ABOUT THIS TASK:
In the data below, find each line containing the string "agent" and return it.

THE RECORDS:
· · · · · · ·

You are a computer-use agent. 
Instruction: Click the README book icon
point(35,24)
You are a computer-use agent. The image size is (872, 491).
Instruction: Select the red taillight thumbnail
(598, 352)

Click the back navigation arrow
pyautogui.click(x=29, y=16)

· · · · · · ·

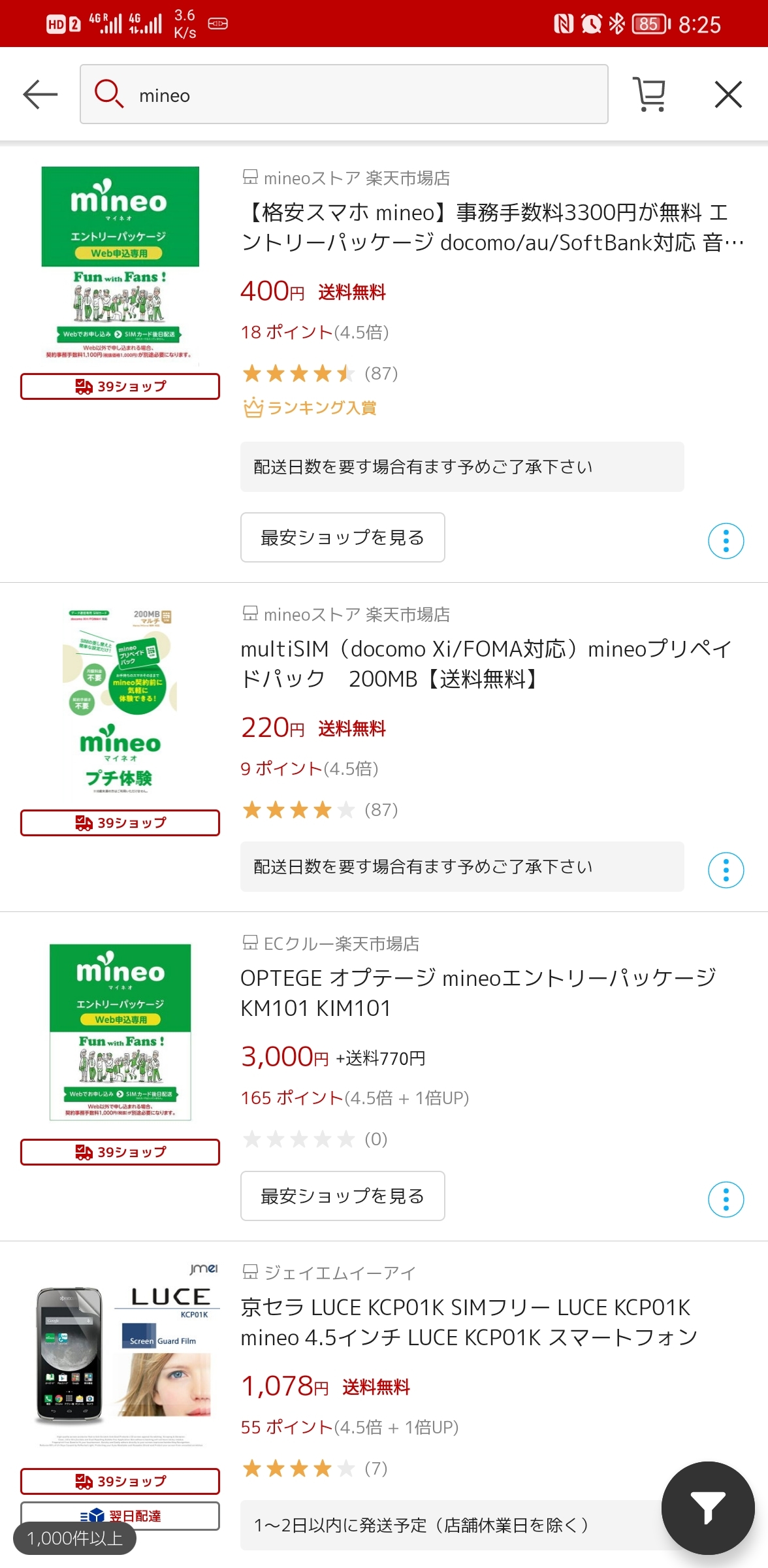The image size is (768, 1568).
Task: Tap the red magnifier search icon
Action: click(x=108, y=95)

· · · · · · ·

PROBLEM SOLUTION:
You are a computer-use agent. 
You are a computer-use agent. The image size is (872, 491).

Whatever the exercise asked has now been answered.